# So the #1 naugthy of 2012 is...



## Sapphire-Light (Aug 8, 2010)

Ok now that many newspapers, websites, etc are making their "worst and naughtiest" list (like movies, actors, etc)


I guess in pet food diamond is definitely most be the "naughtiest" of 2012 wit their recalls and making pets and they owners sick.

They did angered many owners too, mostly the ones that spent a lot of time researching for info on pet foods, the owners who thought they could trust them, but wit the recalls and the illness cases all that trust was shattered when we found out about the reports that the FDA made when they went into their facilities and they showed all what was really happening there.


They really make fell like a fool everyone who had purshased their products, and make them regret every time they got a bag or talked nice about their products.


Also when we found out they were making food for other companies but they were covering this fact.


----------



## Georgiapeach (Jan 24, 2011)

I'd say the #1 naughty are the dog treats that are killing dogs, which btw, are STILL being carried on many shelves of discount, pet, and grocery stores. Grrrrr.....


----------



## Sapphire-Light (Aug 8, 2010)

Georgiapeach said:


> I'd say the #1 naughty are the dog treats that are killing dogs, which btw, are STILL being carried on many shelves of discount, pet, and grocery stores. Grrrrr.....

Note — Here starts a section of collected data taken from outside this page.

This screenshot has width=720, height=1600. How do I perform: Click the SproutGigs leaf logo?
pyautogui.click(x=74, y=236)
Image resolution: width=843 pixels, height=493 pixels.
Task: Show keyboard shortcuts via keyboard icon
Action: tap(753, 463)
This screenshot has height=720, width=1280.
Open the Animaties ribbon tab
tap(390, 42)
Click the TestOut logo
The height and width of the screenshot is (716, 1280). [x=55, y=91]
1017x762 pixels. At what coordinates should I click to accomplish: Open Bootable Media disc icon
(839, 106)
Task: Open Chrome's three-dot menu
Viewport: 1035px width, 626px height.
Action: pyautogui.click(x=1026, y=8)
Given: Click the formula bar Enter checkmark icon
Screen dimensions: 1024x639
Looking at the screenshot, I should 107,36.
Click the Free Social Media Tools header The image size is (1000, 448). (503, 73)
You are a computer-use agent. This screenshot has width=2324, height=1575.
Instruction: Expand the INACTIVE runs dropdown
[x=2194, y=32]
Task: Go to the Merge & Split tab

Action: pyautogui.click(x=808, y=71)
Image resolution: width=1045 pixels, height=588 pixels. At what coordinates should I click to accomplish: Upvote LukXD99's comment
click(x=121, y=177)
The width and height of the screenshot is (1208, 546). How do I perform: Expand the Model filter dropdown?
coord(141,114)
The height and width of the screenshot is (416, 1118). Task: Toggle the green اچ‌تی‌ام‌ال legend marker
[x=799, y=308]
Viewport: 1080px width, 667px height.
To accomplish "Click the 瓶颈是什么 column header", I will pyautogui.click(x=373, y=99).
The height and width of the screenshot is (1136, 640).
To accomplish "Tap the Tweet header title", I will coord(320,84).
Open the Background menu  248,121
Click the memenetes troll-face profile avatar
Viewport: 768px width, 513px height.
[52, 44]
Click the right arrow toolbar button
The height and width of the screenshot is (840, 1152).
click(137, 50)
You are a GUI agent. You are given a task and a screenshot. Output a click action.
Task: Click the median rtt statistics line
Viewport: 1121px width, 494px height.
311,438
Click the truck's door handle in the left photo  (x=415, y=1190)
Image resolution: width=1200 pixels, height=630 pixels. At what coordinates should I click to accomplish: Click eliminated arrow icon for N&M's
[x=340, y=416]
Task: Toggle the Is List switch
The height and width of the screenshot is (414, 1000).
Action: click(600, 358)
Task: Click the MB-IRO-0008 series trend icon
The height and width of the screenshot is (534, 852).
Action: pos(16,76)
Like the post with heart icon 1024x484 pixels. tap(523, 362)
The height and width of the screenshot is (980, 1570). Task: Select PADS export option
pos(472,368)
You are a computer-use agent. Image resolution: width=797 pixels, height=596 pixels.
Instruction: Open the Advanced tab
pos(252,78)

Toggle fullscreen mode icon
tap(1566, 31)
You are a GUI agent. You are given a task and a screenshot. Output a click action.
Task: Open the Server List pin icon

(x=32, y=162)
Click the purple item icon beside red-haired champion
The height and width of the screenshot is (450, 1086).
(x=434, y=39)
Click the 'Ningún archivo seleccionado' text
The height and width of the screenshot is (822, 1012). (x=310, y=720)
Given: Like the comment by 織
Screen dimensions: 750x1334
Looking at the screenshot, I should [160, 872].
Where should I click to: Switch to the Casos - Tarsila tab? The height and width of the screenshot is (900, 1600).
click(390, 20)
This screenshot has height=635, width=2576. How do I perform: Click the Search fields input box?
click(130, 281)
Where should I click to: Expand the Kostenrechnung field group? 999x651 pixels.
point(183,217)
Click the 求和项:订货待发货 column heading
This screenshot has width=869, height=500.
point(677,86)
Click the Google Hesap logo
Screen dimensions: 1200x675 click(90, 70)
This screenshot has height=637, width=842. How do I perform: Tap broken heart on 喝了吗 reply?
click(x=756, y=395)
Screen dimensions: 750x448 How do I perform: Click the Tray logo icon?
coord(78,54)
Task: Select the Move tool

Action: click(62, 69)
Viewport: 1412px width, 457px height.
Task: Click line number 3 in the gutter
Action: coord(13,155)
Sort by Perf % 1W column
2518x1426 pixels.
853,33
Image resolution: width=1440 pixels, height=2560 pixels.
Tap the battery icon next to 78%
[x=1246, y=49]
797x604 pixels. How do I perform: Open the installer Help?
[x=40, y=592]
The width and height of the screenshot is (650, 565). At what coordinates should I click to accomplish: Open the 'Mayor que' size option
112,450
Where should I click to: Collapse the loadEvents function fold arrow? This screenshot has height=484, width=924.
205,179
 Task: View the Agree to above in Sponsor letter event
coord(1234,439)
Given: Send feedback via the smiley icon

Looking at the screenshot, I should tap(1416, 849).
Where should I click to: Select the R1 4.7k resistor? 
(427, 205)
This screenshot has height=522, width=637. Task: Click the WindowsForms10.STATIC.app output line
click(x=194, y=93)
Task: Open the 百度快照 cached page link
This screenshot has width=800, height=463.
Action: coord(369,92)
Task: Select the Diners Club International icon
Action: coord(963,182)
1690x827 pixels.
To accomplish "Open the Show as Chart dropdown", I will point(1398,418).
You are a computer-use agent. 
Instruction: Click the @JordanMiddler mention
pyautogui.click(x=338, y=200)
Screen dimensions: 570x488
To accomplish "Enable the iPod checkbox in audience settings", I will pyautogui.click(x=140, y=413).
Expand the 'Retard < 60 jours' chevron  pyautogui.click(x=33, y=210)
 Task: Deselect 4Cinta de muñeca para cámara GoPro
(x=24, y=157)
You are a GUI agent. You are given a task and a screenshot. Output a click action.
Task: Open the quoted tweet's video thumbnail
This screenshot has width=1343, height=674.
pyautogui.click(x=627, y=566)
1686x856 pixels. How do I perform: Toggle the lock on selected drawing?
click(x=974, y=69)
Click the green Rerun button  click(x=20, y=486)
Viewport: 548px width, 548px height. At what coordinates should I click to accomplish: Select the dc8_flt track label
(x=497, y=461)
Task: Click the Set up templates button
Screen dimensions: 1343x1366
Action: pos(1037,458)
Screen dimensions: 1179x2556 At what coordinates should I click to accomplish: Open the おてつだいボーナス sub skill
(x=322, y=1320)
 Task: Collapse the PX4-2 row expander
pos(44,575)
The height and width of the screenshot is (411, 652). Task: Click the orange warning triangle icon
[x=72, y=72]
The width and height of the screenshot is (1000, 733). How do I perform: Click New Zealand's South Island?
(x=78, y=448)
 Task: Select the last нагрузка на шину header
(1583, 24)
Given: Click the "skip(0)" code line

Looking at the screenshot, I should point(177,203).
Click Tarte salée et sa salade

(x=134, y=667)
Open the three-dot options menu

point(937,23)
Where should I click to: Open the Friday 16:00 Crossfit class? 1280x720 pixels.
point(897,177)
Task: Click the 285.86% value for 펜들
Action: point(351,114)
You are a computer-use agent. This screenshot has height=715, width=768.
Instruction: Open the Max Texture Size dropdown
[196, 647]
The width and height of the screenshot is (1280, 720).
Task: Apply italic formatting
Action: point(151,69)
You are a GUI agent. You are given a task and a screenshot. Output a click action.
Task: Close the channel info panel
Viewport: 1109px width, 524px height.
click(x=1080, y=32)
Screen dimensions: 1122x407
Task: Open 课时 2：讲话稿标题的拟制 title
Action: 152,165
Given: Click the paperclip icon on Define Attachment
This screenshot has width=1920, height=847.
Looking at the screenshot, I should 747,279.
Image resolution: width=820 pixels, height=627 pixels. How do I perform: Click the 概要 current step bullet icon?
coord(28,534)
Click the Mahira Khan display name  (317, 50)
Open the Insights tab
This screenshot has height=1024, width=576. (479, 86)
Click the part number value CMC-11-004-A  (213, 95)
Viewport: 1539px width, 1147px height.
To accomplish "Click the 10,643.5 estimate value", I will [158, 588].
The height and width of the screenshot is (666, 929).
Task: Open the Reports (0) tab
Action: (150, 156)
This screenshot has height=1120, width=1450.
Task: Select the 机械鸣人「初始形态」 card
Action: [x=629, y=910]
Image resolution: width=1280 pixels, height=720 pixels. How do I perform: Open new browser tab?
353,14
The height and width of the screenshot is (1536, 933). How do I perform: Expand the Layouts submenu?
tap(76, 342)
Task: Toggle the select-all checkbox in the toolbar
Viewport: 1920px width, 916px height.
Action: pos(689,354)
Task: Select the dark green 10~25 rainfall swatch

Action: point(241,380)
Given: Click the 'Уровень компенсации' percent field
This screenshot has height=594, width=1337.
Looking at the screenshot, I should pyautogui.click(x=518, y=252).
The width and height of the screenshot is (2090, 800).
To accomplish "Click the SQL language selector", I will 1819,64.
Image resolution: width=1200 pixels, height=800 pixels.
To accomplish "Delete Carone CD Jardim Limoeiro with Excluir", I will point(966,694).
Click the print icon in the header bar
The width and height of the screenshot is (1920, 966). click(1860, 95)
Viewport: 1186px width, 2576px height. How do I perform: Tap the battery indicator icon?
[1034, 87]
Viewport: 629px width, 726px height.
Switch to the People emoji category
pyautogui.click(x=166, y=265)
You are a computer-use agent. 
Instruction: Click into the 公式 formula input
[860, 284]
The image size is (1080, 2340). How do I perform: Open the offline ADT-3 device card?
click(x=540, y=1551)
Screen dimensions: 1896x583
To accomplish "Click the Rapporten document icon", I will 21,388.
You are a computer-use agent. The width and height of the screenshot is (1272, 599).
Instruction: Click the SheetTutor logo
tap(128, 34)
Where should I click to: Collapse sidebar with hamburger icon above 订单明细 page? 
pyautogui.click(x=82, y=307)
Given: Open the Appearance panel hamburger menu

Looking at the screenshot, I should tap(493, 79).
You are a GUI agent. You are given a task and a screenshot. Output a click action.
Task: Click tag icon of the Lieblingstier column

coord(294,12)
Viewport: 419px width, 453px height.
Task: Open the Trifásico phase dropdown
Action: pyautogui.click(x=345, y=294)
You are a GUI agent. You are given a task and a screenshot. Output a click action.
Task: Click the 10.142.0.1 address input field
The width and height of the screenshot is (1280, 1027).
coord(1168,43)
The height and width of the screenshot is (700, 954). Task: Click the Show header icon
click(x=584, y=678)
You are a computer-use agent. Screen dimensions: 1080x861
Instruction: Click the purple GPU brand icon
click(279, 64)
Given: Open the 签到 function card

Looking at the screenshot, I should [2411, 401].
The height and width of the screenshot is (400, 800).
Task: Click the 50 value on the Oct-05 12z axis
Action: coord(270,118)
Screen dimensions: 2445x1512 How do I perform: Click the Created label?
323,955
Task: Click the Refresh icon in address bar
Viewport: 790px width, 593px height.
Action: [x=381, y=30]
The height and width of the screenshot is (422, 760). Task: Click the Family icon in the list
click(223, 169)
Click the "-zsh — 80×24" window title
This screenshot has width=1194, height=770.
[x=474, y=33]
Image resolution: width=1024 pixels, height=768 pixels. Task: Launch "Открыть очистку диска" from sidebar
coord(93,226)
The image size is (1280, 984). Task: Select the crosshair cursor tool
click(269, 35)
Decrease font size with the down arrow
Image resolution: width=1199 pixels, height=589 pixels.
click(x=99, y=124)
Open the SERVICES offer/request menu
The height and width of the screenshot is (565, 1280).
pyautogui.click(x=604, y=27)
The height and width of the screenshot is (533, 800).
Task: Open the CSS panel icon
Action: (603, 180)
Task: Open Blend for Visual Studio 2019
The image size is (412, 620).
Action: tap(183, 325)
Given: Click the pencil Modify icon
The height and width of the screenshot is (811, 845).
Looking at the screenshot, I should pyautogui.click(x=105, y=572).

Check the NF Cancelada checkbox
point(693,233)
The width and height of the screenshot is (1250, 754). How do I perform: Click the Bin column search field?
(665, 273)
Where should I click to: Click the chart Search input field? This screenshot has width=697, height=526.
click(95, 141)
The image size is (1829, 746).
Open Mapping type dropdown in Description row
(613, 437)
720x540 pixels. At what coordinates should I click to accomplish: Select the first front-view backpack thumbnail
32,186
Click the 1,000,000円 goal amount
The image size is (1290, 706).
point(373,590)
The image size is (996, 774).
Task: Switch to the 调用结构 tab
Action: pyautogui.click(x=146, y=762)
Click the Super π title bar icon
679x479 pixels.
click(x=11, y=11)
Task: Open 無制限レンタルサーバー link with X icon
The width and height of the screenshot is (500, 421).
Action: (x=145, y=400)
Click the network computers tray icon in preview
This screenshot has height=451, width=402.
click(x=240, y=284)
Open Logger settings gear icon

Wow, they are still at retail? wish are the companies?


----------



## MollyWoppy (Mar 19, 2010)

Or the FDA itself for allowing the treats to be sold despite the overwhelming evidence. And the fact that the Diamond plants must have been pretty bad way before those reports were made public. Not saying that Diamond or the other manufacturers get off scott free in my book of course, it's more the fact that how can the regulating body allow them to get away with it for so long, no matter how many pets are sick or dying.


----------



## bubba121605 (Jul 17, 2012)

Sapphire-Light said:


> Wow, they are still at retail? wish are the companies?


I know Waggin Tails was one of the treats killing many pets not sure of the others but they were all made in china.


----------



## Maxy24 (Mar 5, 2011)

I'd REALLY like to know which dog jerky brands are safe. I really want to be able to buy it again but don't know which ones are okay. I used to buy dogswell but have been told those are suspected of causing illness.


----------



## kathylcsw (Jul 31, 2011)

Maxy24 said:


> I'd REALLY like to know which dog jerky brands are safe. I really want to be able to buy it again but don't know which ones are okay. I used to buy dogswell but have been told those are suspected of causing illness.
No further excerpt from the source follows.